THE PROBLEM:
Copy every entry exactly, but skip the pictures.

INFORMATION:
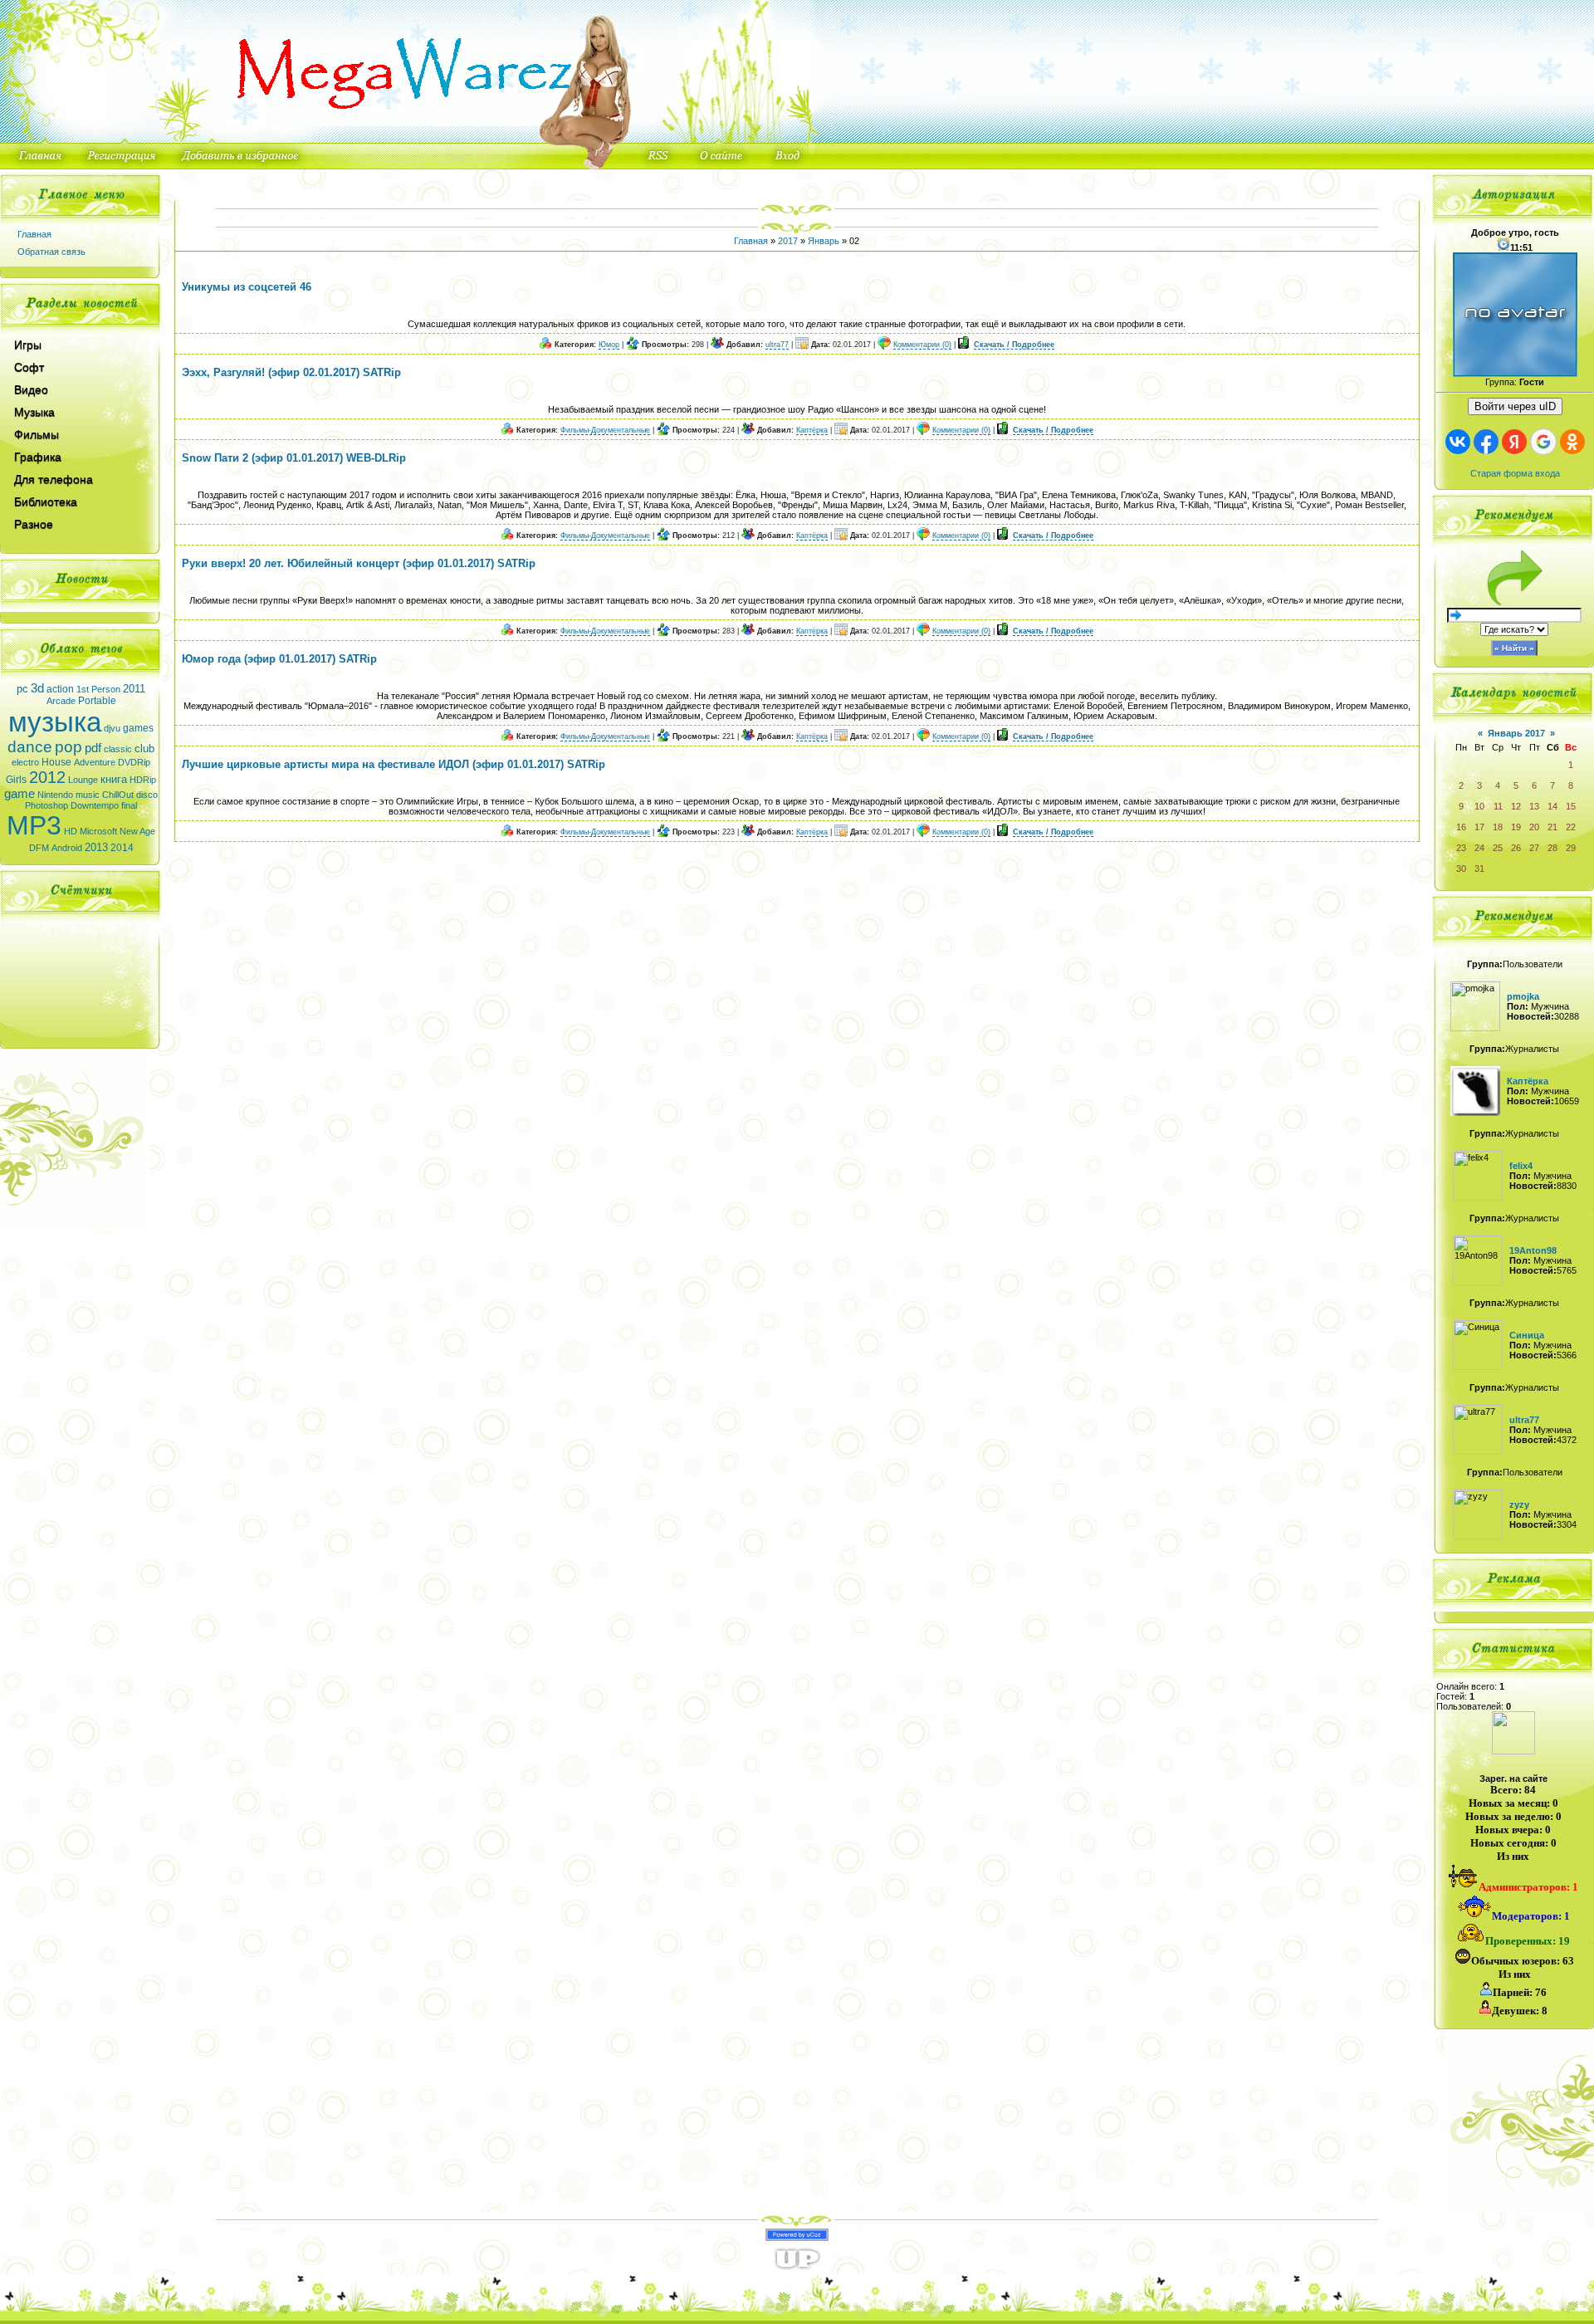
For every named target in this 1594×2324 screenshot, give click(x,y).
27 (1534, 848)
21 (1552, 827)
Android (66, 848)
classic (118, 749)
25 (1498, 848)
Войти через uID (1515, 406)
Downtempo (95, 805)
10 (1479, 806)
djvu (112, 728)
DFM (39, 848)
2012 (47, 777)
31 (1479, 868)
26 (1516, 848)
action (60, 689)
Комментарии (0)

SOLUTION TO THE EXERCISE:
For every named target in this 1594×2324 screenshot, give click(x,y).
27 (1534, 848)
21 (1552, 827)
Android (66, 848)
classic (118, 749)
25 (1498, 848)
Войти через uID (1515, 406)
Downtempo (95, 805)
10 (1479, 806)
djvu (112, 728)
DFM (39, 848)
2012 (47, 777)
31 (1479, 868)
26 (1516, 848)
action (60, 689)
Комментарии (0)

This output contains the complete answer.